-- Exercise --
Pull out the rows below from the line containing "is (436, 401)." through the line containing "Looking at the", copying each line verbatim. Leave the pictures out.

-- Data for the task --
______

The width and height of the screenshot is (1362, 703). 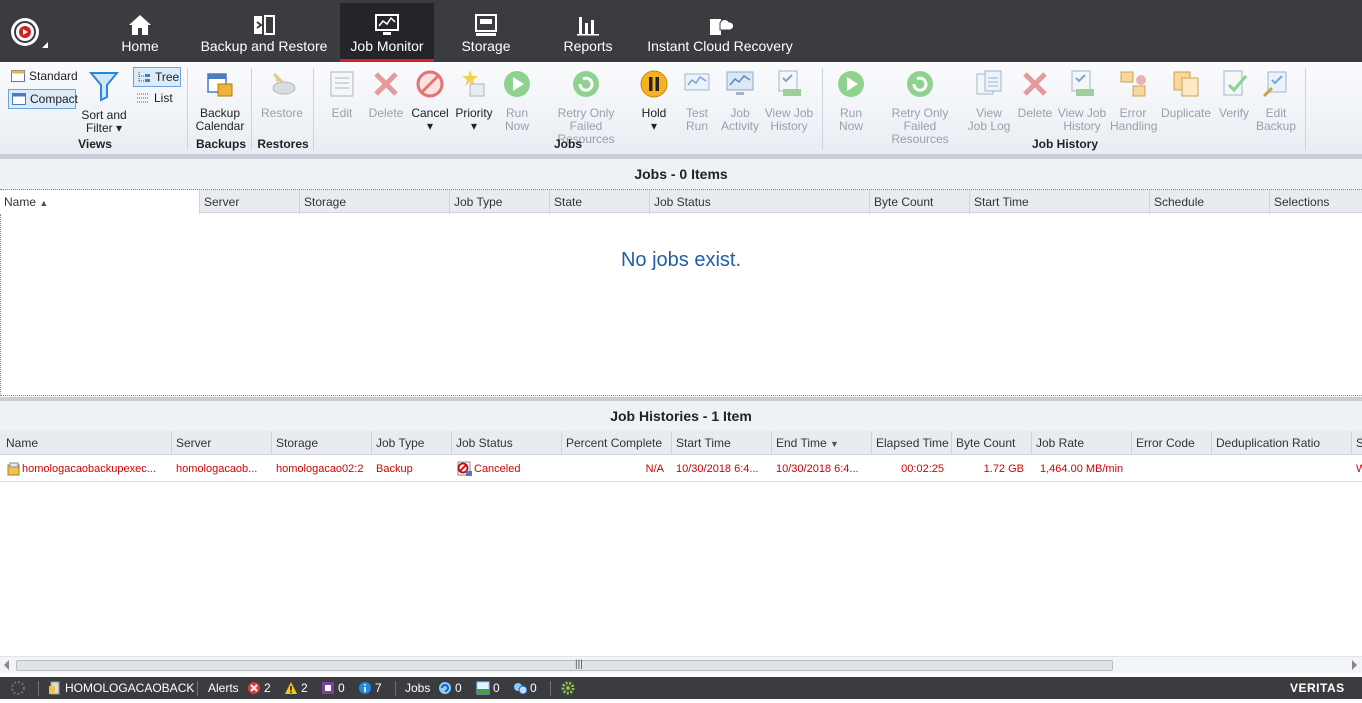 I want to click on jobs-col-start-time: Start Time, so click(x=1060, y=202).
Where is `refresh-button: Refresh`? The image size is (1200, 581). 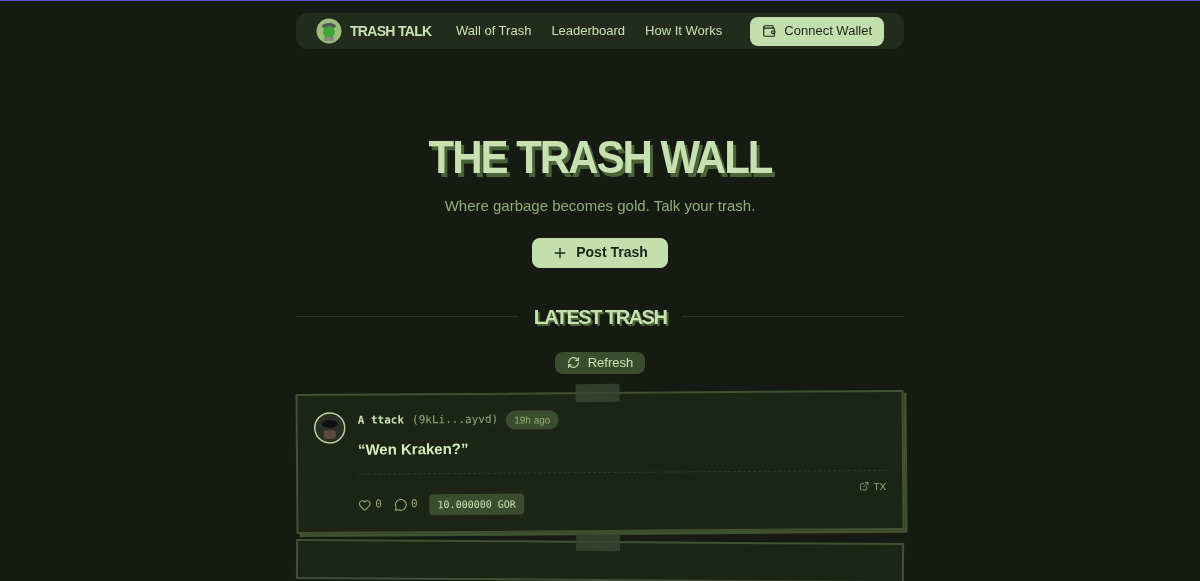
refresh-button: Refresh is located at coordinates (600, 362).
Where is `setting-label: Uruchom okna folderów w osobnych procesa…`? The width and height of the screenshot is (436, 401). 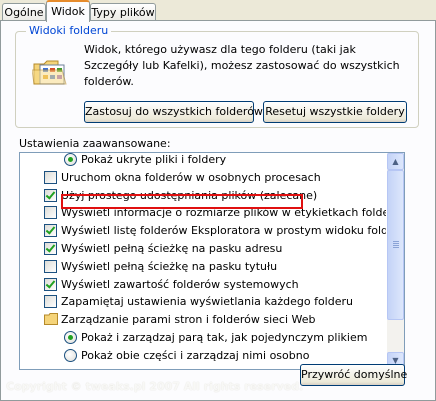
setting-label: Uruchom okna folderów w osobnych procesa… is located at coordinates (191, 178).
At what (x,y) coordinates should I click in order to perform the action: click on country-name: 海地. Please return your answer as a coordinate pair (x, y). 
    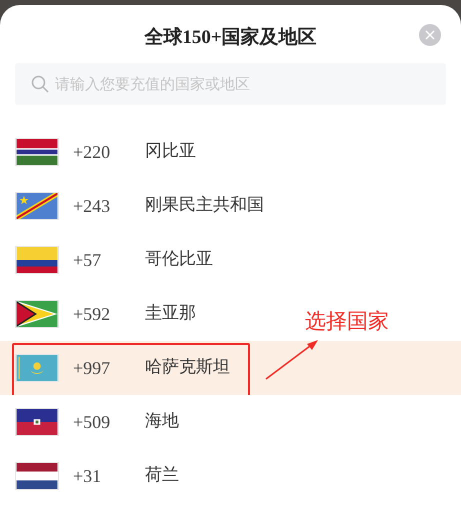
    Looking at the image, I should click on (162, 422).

______

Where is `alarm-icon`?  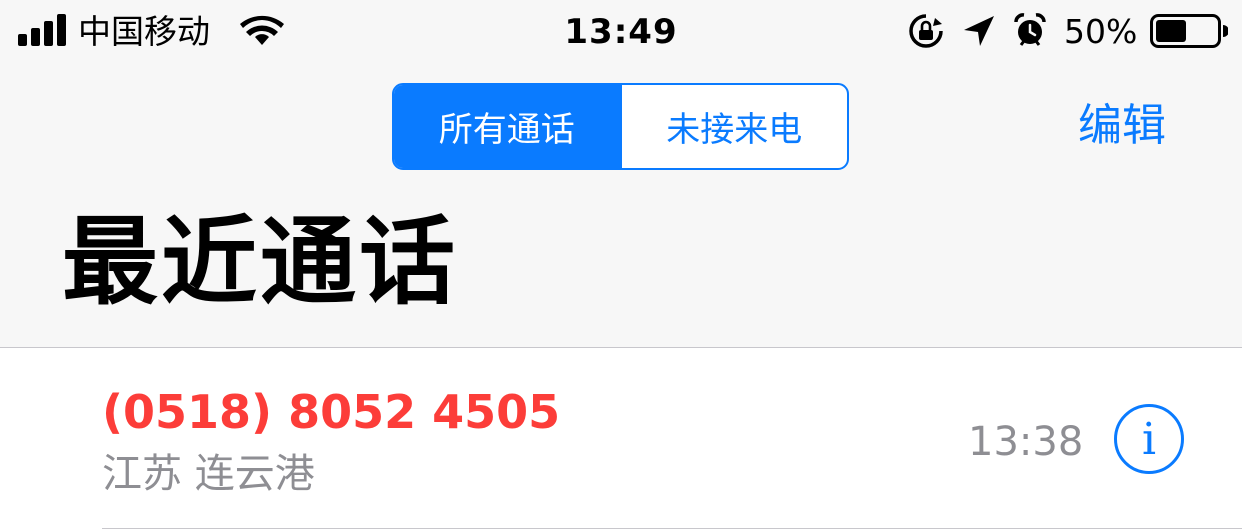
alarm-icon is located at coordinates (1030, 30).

______

-- The answer --
Where is `setting-label: Uruchom okna folderów w osobnych procesa…`? The width and height of the screenshot is (436, 401). 
setting-label: Uruchom okna folderów w osobnych procesa… is located at coordinates (191, 178).
At what (x,y) coordinates should I click in order to perform the action: click on country-name: 海地. Please return your answer as a coordinate pair (x, y). 
    Looking at the image, I should click on (162, 422).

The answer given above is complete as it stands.